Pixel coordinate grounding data
========================
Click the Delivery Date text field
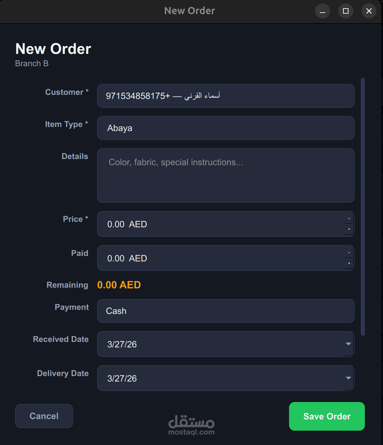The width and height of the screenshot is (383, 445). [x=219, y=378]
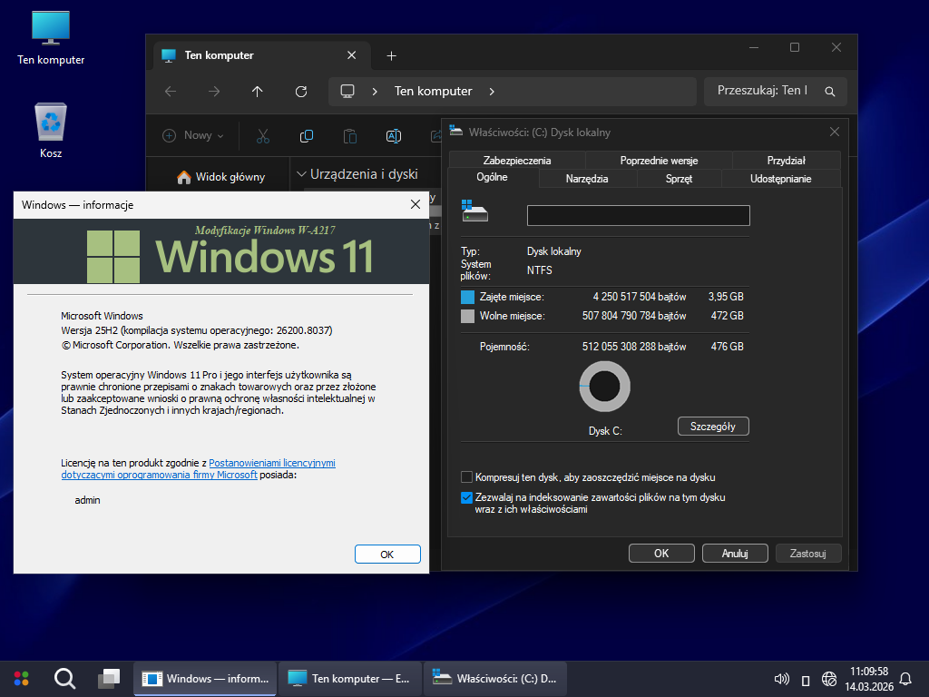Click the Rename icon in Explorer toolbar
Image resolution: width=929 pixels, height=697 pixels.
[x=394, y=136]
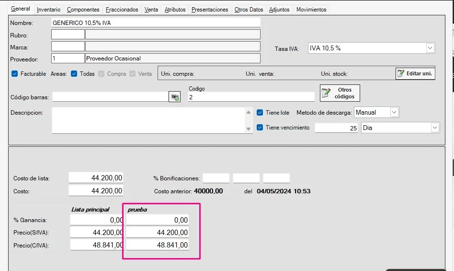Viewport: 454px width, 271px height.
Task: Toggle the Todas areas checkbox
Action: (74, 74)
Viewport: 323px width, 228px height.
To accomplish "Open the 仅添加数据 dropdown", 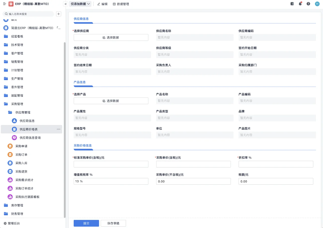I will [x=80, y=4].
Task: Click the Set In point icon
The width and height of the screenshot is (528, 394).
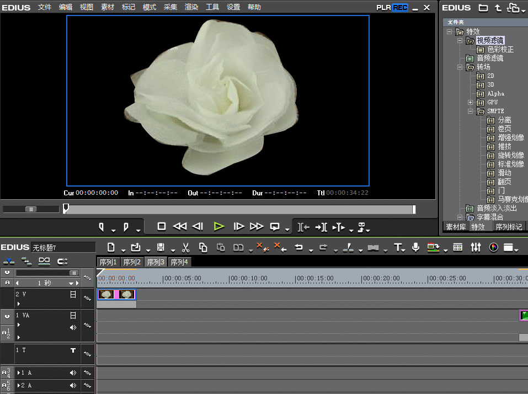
========================
> _Exercise_:
Copy exactly the lines that run from the line containing "Task: Click the Set In point icon" to the end of the data, keeping both end lines and dropping every picture.

> _Exercise output_:
Task: Click the Set In point icon
The width and height of the screenshot is (528, 394).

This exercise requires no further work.